## Exercise requirements:
Write out exactly the lines below that run from the one containing "Open the Extensions" through the one containing "1456x819 pixels.", both included, with no other lines.

:: Material shown

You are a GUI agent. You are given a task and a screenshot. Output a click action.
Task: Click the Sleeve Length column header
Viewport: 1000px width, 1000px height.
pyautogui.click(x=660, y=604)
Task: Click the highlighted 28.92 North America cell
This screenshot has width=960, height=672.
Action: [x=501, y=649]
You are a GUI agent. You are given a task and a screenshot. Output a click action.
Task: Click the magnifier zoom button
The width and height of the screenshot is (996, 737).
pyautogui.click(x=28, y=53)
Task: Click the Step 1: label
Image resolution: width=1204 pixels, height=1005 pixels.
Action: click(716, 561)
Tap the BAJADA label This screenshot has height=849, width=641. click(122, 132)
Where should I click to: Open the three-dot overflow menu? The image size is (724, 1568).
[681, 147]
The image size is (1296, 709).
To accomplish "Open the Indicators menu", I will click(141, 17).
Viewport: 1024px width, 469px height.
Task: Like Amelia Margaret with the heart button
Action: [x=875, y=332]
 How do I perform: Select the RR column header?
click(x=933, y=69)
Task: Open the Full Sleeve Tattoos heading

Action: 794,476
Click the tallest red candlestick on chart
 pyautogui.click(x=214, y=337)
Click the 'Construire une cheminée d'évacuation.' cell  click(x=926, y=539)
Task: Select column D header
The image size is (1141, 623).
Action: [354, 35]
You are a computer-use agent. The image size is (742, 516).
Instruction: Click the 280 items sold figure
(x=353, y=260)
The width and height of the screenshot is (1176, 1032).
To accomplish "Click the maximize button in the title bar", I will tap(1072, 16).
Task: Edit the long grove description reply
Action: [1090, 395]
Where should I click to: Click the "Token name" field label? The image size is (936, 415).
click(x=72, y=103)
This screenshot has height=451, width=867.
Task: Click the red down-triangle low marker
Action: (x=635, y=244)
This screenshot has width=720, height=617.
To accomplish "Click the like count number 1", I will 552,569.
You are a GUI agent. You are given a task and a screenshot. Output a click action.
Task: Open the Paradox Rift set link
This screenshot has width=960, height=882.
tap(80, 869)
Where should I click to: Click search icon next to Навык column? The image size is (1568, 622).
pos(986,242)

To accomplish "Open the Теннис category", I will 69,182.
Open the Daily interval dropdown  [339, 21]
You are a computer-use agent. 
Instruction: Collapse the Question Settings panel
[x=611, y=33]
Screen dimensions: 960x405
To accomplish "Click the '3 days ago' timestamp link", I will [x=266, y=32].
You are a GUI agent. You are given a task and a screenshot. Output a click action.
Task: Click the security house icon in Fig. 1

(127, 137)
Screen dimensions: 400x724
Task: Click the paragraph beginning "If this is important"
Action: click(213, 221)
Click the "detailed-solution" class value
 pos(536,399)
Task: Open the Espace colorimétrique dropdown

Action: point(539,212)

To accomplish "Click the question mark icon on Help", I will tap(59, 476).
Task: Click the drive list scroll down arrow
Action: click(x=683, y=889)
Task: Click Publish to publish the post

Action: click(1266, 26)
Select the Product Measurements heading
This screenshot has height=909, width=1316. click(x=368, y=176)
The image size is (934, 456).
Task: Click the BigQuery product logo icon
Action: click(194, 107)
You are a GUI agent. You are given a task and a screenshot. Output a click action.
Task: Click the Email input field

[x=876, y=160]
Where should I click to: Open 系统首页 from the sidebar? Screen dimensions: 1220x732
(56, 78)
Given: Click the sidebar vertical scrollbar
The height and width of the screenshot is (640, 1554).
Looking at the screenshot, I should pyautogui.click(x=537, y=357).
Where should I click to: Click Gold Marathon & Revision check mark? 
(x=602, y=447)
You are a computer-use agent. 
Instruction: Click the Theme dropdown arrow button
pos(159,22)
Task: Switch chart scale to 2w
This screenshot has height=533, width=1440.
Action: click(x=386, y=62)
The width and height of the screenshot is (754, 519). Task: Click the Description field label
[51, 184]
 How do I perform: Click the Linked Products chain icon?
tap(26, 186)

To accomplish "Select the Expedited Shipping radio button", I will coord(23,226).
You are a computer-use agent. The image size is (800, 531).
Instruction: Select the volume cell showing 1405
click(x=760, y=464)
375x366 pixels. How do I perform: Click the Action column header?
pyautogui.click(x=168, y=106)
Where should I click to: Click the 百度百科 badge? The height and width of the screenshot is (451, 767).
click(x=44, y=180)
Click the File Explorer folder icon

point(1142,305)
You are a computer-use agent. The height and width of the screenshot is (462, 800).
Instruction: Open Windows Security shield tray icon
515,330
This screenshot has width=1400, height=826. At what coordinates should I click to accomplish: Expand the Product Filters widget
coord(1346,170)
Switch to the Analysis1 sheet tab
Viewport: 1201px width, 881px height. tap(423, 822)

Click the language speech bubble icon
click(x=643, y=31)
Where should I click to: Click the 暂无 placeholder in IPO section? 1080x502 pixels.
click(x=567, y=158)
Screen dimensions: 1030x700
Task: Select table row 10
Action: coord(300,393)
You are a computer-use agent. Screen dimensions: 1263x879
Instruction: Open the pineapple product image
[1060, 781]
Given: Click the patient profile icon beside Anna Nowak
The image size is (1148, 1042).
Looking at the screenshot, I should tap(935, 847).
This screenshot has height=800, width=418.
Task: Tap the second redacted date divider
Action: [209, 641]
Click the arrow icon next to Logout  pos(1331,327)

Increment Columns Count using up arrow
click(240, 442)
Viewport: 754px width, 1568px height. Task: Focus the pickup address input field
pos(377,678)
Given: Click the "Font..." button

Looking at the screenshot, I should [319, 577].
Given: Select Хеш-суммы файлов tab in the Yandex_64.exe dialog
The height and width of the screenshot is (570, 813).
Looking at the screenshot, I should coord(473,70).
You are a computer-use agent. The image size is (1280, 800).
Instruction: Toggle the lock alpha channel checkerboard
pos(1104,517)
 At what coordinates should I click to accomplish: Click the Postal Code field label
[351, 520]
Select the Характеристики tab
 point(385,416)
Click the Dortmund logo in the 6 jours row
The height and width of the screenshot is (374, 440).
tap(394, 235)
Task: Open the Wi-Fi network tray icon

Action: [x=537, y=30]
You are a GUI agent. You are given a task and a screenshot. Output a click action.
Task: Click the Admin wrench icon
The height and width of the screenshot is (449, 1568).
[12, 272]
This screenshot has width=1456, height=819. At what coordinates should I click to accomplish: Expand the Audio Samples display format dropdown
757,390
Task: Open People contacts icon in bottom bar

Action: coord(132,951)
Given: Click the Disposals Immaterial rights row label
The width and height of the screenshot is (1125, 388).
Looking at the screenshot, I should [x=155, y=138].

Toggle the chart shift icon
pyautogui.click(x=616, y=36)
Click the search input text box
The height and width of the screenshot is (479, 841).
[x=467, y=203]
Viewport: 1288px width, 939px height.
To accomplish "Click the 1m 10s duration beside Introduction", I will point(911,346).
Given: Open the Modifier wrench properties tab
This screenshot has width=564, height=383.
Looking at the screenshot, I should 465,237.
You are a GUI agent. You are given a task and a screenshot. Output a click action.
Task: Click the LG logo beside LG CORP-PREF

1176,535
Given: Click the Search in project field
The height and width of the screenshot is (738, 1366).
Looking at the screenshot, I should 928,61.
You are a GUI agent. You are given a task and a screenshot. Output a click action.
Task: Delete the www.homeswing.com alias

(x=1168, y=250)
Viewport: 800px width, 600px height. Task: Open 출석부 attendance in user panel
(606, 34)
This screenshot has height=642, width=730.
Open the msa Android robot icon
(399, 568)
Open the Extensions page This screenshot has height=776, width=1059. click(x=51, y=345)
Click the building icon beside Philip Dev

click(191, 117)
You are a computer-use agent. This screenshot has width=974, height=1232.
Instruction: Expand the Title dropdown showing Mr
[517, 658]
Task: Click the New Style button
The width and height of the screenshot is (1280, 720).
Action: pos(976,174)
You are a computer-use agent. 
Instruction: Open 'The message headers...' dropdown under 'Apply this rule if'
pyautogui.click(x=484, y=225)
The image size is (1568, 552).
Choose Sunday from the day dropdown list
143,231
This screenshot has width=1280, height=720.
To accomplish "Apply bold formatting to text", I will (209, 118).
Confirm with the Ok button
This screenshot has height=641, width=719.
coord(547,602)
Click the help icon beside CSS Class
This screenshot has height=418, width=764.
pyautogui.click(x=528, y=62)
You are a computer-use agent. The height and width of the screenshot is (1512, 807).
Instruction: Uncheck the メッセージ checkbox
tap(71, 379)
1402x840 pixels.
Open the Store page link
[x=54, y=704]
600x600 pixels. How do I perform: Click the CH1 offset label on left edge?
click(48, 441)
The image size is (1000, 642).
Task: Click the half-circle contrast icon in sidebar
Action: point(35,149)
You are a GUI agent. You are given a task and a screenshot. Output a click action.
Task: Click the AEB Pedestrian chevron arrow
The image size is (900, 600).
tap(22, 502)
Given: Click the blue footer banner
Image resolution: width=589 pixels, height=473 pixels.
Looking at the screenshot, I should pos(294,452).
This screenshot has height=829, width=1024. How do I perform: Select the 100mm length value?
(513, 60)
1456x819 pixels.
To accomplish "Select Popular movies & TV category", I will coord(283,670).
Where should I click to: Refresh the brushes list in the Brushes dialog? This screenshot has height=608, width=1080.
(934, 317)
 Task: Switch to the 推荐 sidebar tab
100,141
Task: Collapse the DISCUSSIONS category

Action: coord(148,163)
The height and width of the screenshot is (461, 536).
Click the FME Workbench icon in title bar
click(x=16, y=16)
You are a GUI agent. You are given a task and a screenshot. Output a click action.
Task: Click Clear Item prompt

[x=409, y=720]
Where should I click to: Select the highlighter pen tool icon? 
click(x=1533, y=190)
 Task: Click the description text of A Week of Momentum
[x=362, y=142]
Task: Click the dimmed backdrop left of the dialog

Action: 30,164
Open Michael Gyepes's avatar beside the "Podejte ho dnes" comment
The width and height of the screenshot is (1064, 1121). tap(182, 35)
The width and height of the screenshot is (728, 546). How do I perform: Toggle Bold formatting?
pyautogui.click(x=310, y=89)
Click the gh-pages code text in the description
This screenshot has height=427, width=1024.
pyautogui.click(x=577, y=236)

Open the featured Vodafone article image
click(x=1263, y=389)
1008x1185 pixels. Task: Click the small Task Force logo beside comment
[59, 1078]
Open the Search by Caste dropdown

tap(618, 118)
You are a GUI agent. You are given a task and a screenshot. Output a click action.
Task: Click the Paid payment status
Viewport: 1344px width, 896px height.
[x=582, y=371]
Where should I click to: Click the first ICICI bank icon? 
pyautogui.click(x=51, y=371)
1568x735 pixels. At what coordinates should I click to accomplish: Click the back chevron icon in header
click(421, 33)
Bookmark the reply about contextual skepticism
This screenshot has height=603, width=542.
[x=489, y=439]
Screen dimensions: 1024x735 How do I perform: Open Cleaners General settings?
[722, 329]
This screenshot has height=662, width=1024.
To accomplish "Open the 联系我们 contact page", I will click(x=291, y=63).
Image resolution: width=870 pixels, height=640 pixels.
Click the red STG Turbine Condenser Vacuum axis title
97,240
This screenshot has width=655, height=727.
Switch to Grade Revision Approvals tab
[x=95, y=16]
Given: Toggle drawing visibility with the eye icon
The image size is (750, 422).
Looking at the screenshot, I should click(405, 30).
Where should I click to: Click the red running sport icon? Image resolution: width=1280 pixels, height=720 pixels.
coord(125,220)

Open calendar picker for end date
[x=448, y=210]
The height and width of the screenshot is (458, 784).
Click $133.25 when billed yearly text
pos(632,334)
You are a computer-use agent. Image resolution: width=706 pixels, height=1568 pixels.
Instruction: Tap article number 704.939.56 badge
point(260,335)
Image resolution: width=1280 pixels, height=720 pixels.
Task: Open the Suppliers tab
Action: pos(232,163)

::::

## Task solution:
Open the Extensions page This screenshot has height=776, width=1059. click(x=51, y=345)
Click the building icon beside Philip Dev

click(191, 117)
You are a computer-use agent. This screenshot has width=974, height=1232.
Instruction: Expand the Title dropdown showing Mr
[517, 658]
Task: Click the New Style button
The width and height of the screenshot is (1280, 720).
Action: pos(976,174)
You are a computer-use agent. 
Instruction: Open 'The message headers...' dropdown under 'Apply this rule if'
pyautogui.click(x=484, y=225)
The image size is (1568, 552).
Choose Sunday from the day dropdown list
143,231
This screenshot has width=1280, height=720.
To accomplish "Apply bold formatting to text", I will (209, 118).
Confirm with the Ok button
This screenshot has height=641, width=719.
coord(547,602)
Click the help icon beside CSS Class
This screenshot has height=418, width=764.
pyautogui.click(x=528, y=62)
You are a computer-use agent. The height and width of the screenshot is (1512, 807).
Instruction: Uncheck the メッセージ checkbox
tap(71, 379)
1402x840 pixels.
Open the Store page link
[x=54, y=704]
600x600 pixels. How do I perform: Click the CH1 offset label on left edge?
click(48, 441)
The image size is (1000, 642).
Task: Click the half-circle contrast icon in sidebar
Action: point(35,149)
You are a GUI agent. You are given a task and a screenshot. Output a click action.
Task: Click the AEB Pedestrian chevron arrow
The image size is (900, 600).
tap(22, 502)
Given: Click the blue footer banner
Image resolution: width=589 pixels, height=473 pixels.
Looking at the screenshot, I should pos(294,452).
This screenshot has height=829, width=1024. How do I perform: Select the 100mm length value?
(513, 60)
1456x819 pixels.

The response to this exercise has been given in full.